GIVEN EXERCISE 1:
In the records, switch "Open" to "Go to" in the stretch from the line containing "The width and" through the line containing "click(x=65, y=323)", and change nothing else. Return only those lines, and leave out the pictures.

>> BEGIN PAGE EXTRACT

In [1]:
from ny_utils import *

import datetime
import matplotlib.pyplot as plt
import os
import pandas as pd
from sklearn.mixture import GMM
from sklearn.neighbors import KNeighborsRegressor as KNN
from sklearn.preprocessing import StandardScaler
from sklearn.grid_search import GridSearchCV
from sklearn.cross_validation import KFold

seed = 0
n_folds = 10

# Read Data into Array from One Person

In [24]:
# plot locations for a user, color in terms of the hour of the day and the day of the week
d = read_NY_NY('Megan.csv')

# get datetime objects from timestamps
datetime_labels = [datetime.datetime.fromtimestamp( lab ) for lab in d[:,2]]

# lat long
Y = d[:,:2]

# hour of the day
hours = [h.hour for h in datetime_labels]

# day of the week
days = [h.weekday() for h in datetime_labels]

# time of day
times = [seconds_from_midnight(h) for h in datetime_labels]

# weekend vs. weekday
day_type = [(i > 4).real for i in days]


## Set up CV sets
cross_val = KFold(Y.shape[0],n_folds = n_folds, shuffle=True, random_state = seed)

## Run KNN as baseline score

In [None]:
## Select features

X = np.array((days,times,day_type)).T # this one was the best -> some information is added to day of week by weekend/weekday
# X = np.array((hours,day_type)).T # day of the week and time of day
# X = np.array((day_type,times)).T # this one was much better

# X = np.array(days)*3600*24+np.array(times)

>> END PAGE EXTRACT

GIVEN EXERCISE 2:
Reproduce the stretch of the location-data notebook above from "# Read Data" through "d = read_NY_NY('Megan.csv')" word for word.

>> BEGIN DATA SUPPLIED

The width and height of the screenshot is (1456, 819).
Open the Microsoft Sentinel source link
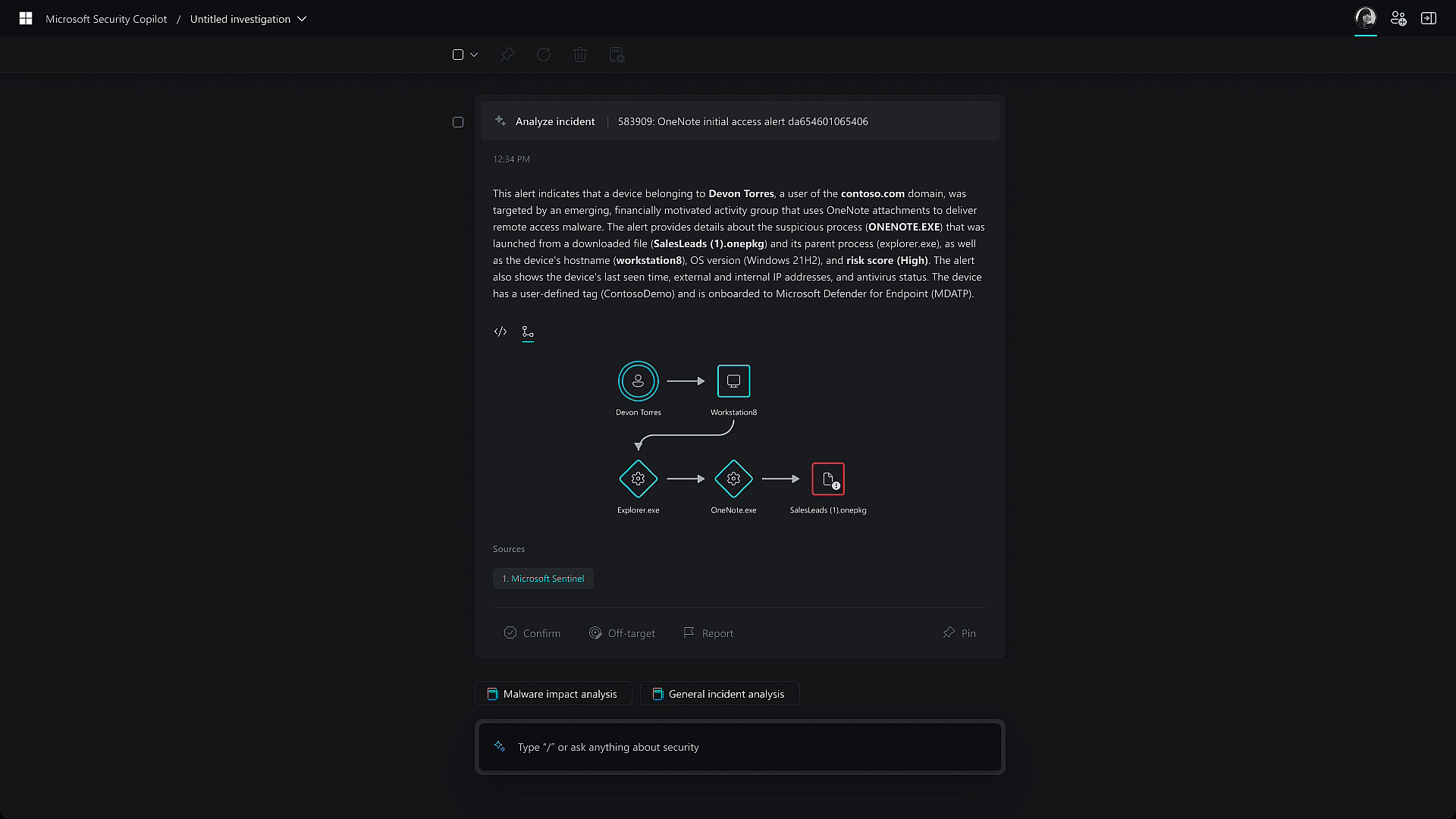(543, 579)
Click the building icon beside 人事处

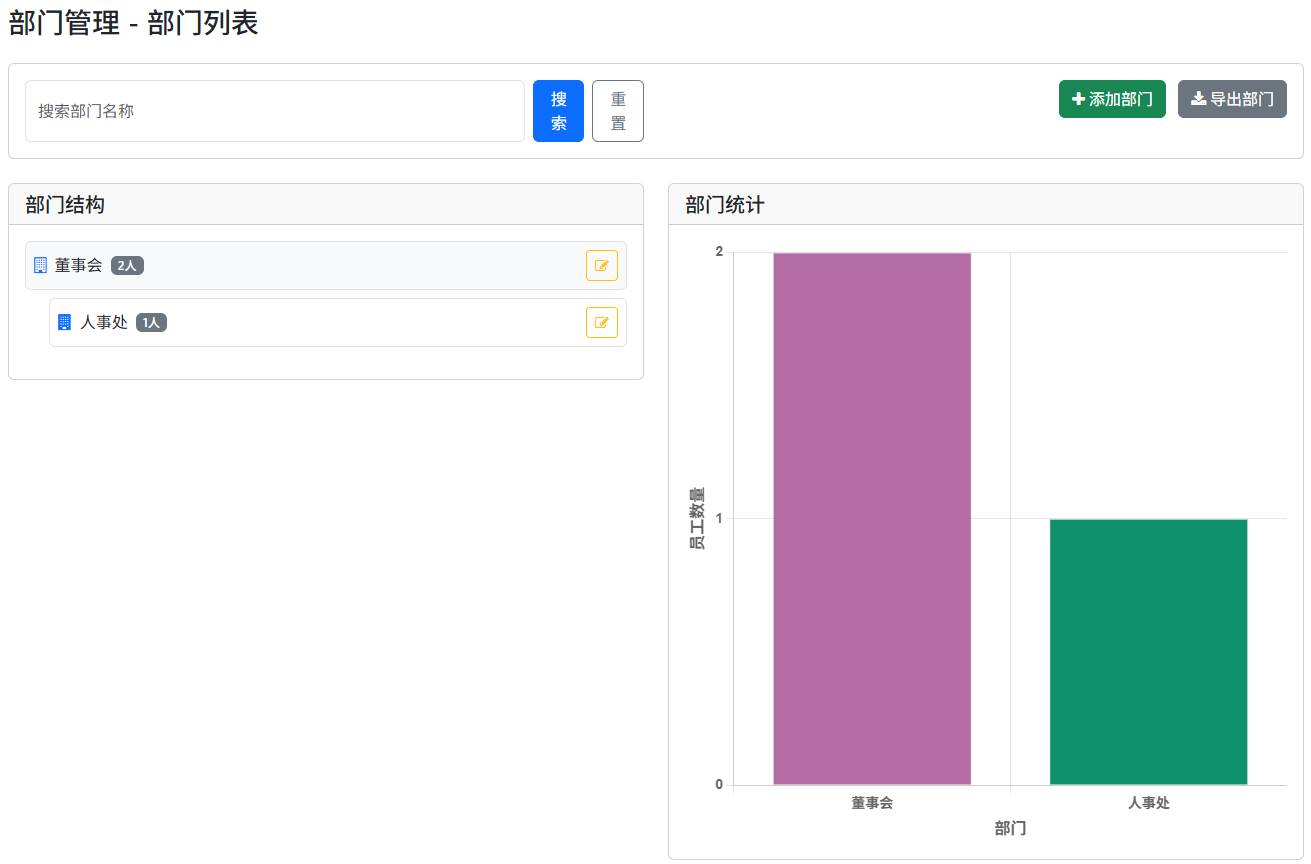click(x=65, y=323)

>> END DATA SUPPLIED
>> BEGIN DATA SUPPLIED

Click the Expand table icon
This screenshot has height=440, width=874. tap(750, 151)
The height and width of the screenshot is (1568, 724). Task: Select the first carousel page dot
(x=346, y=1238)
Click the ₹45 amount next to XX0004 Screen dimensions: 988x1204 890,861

>> END DATA SUPPLIED

COMPLETE OUTPUT 1:
The width and height of the screenshot is (1456, 819).
Go to the Microsoft Sentinel source link
(543, 579)
Click the building icon beside 人事处

click(x=65, y=323)

COMPLETE OUTPUT 2:
# Read Data into Array from One Person

In [24]:
# plot locations for a user, color in terms of the hour of the day and the day of the week
d = read_NY_NY('Megan.csv')